Whitetail Weaponry for Every Season

It’s often said that hunters should respect the man with a single weapon. But for the modern whitetail hunter who must take up multiple arms if he wishes to take advantage of all seasons, the saying is grossly out of date. What follows is a list of weapons that are both efficient and cost effective for every major deer season.
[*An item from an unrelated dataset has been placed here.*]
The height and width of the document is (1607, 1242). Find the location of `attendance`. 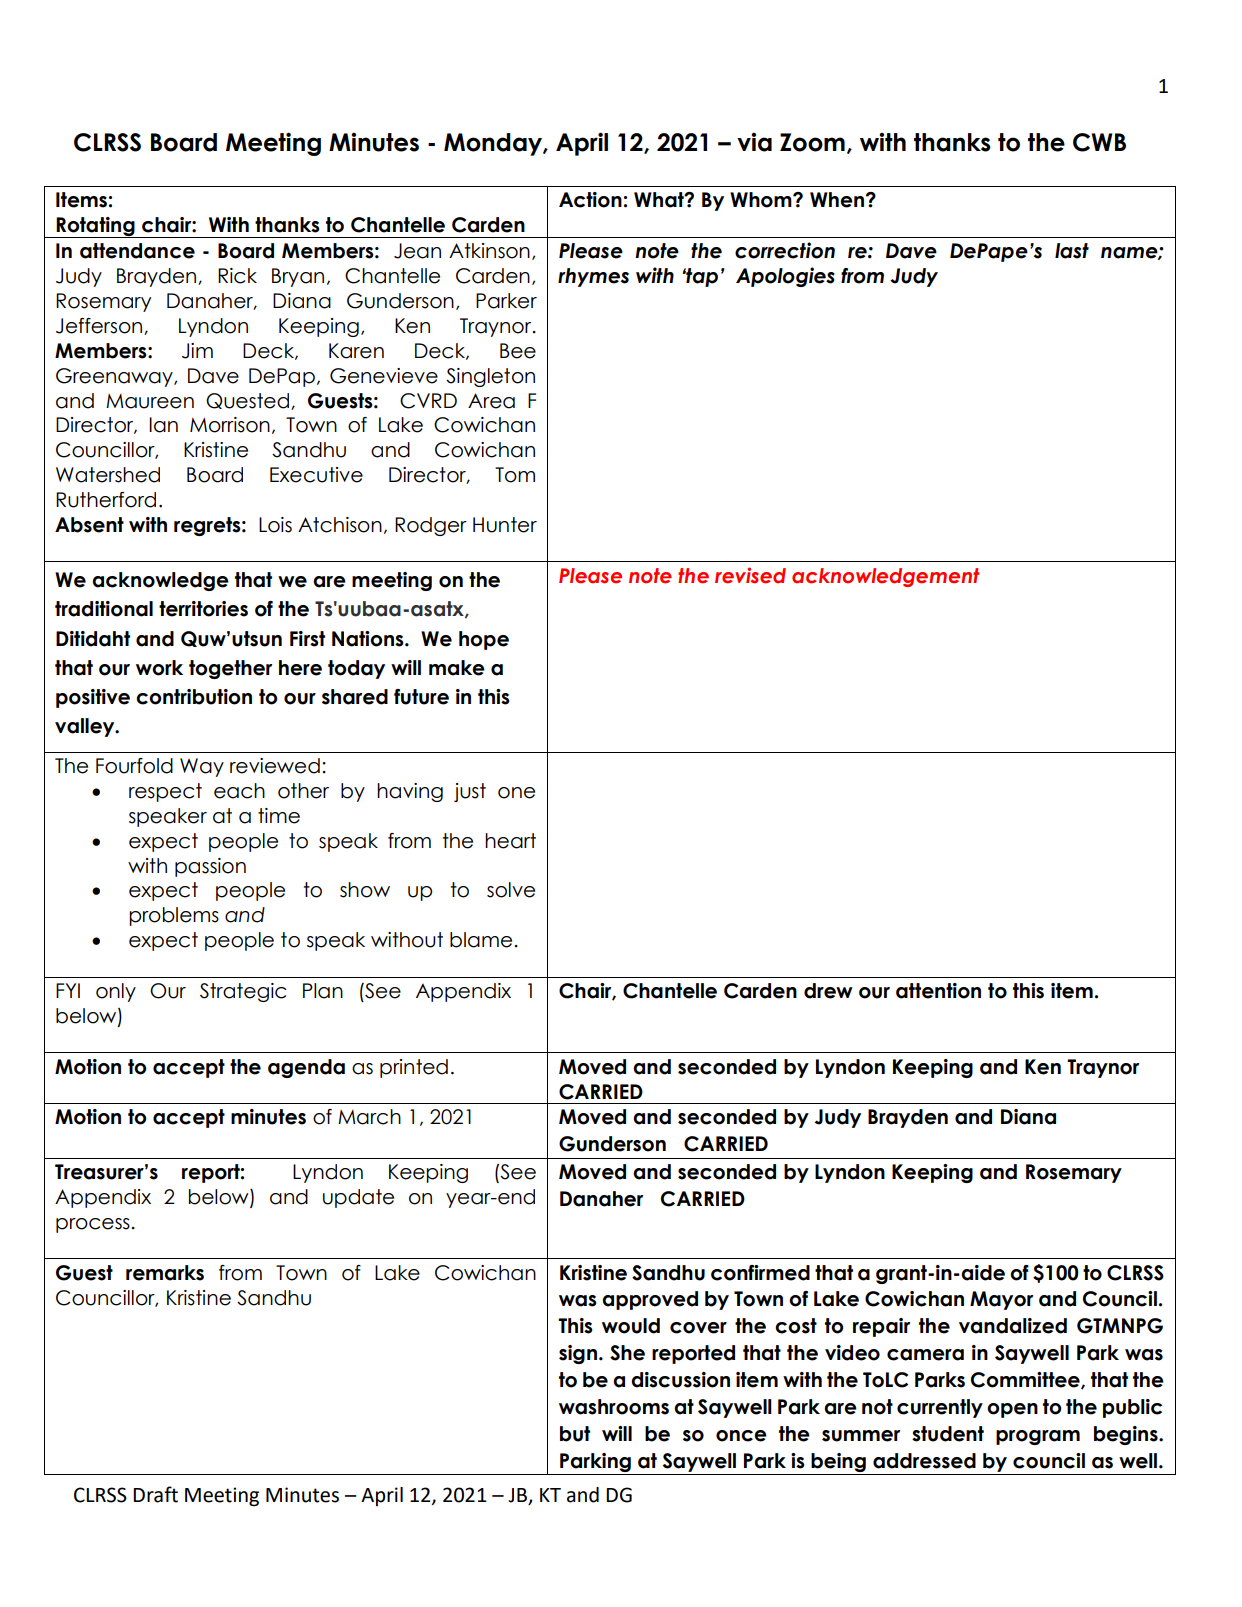

attendance is located at coordinates (137, 251).
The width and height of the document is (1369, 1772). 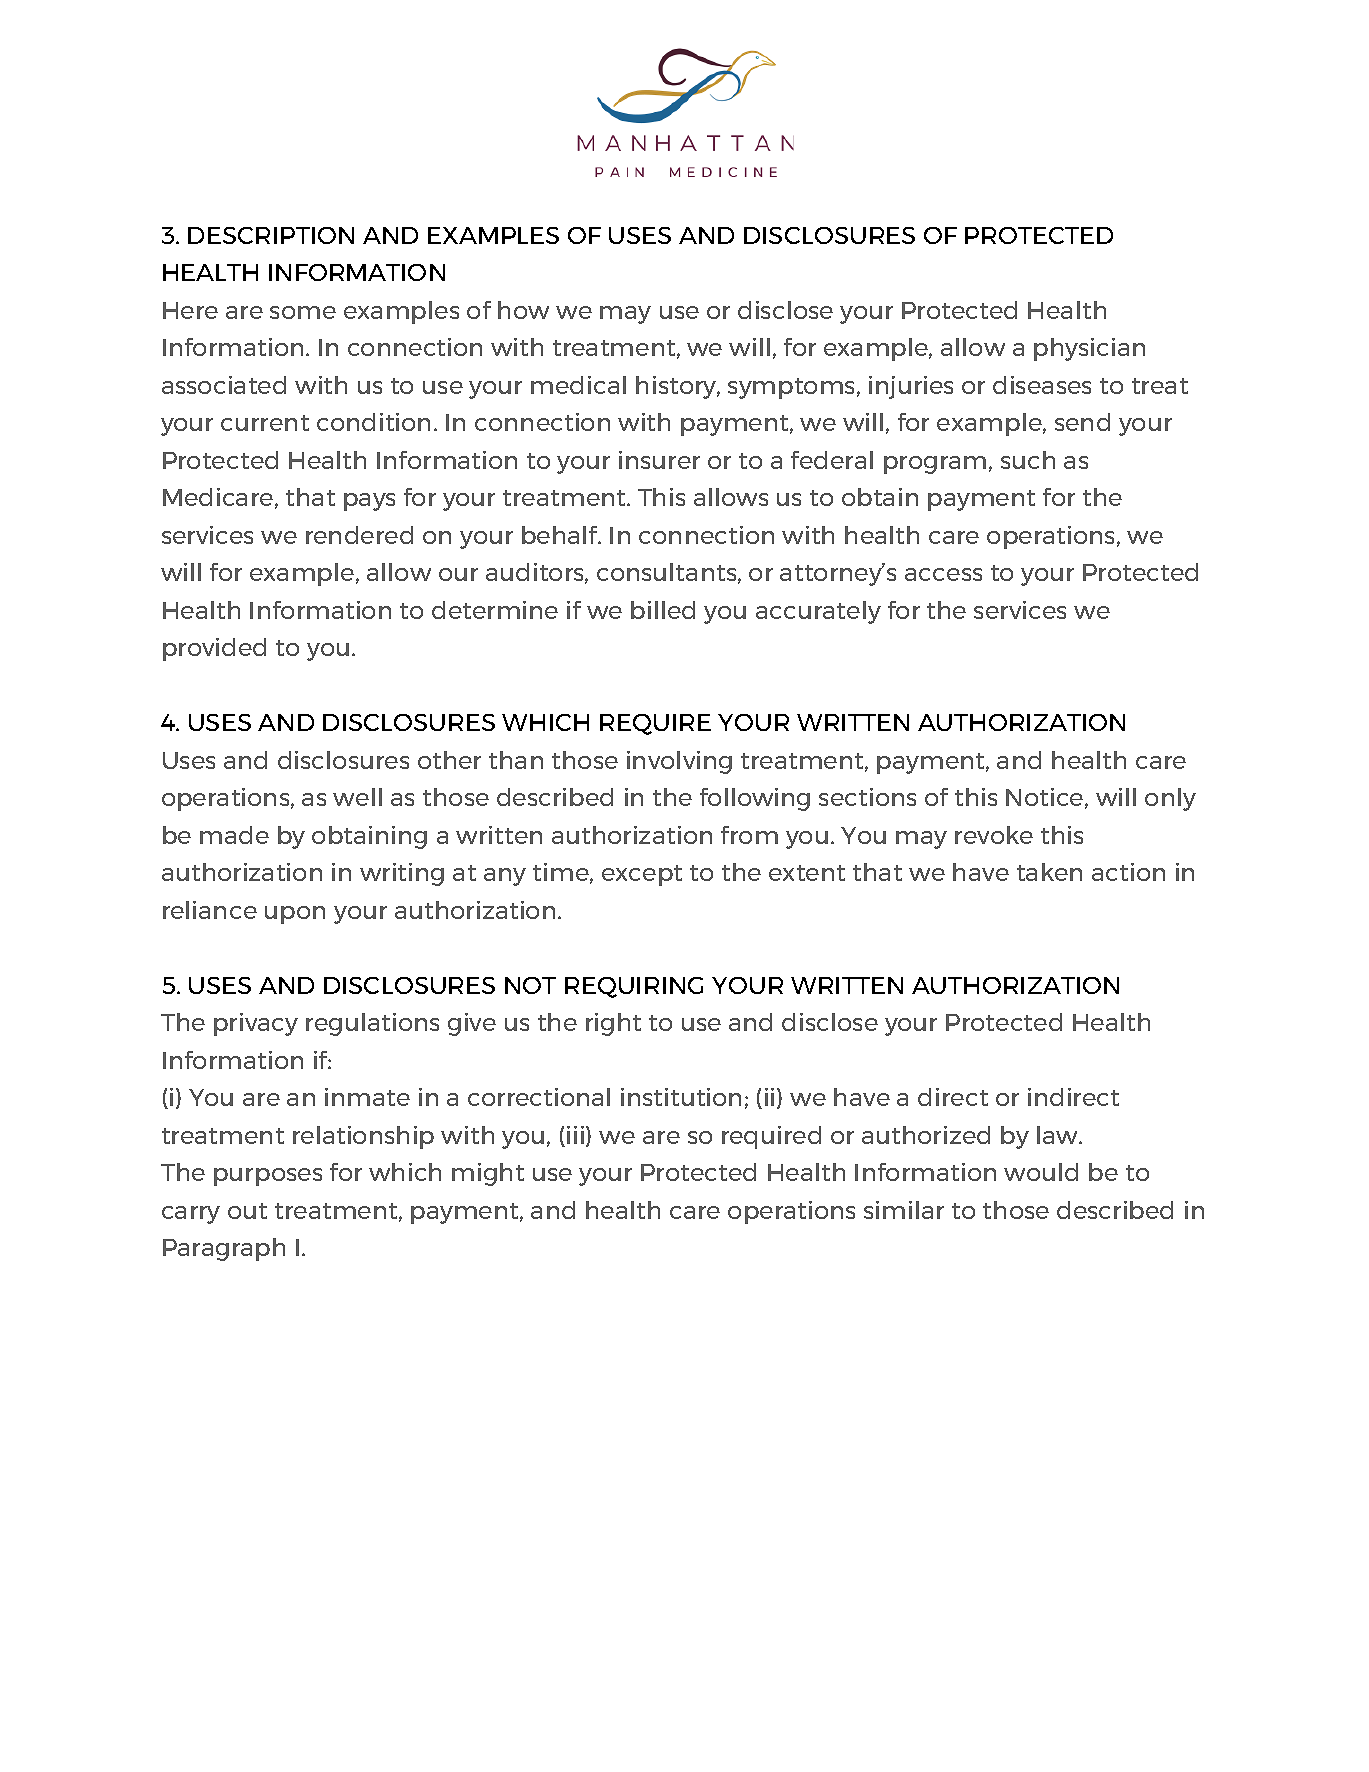 What do you see at coordinates (295, 915) in the document?
I see `upon` at bounding box center [295, 915].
Rifle: Remington Model 700
More than 5 million 700s have been sold—for good reason. Remington’s flagship bolt-action rifle has seen duty in war and in the woods, and the common trait of all 700s is its accuracy. For deer hunters, that means venison.

Shotgun: Savage 220F
Several Midwestern states prohibit the use of rifles for whitetail hunting, so Savage Arms built a shotgun on the same basic design as its renowned rifles. It takes a bolt-action receiver and mates it with a 20-gauge rifled barrel. Add an AccuTrigger and it’s a slug gun capable of 1.5-inch (3.8-cm) accuracy that’s plenty for deer but without undue recoil of a 12-gauge.

Muzzleloader: CVA Apex
This muzzleloader feels more like a modern rifle than any front-stuffer going. It sports lightweight, stainless steel for corrosion resistance, has a quality Bergara barrel for accuracy, and a glorious trigger. I like its rubberized stock that’s quiet in the woods. Take time to experiment with various bullets and charges, and it might shoot 2-inch (5-cm) groups.

Compound Bow: PSE X Force
All of the top bow companies produce wonderful bows—Mathews, Hoyt, Bowtech, among others—but PSE’s X Force technology revolutionized the industry. Engineers found they could take short little limbs and make them extend beyond parallel to produce the world’s fastest arrow speeds. It’s also quiet—and deadly accurate.

Crossbow: Stryker Strykezone 380
The Strykezone is ridiculously accurate thanks to its quality construction and light trigger. I shot some grapefruit-sized groups at 80 yards (or meters). It’s more compact than most crossbows, and therefore less cumbersome in the woods—a huge attribute when hunting whitetails that have ears like radar beacons. With more states allowing crossbows for whitetails, it’s a handy tool to have in the bag.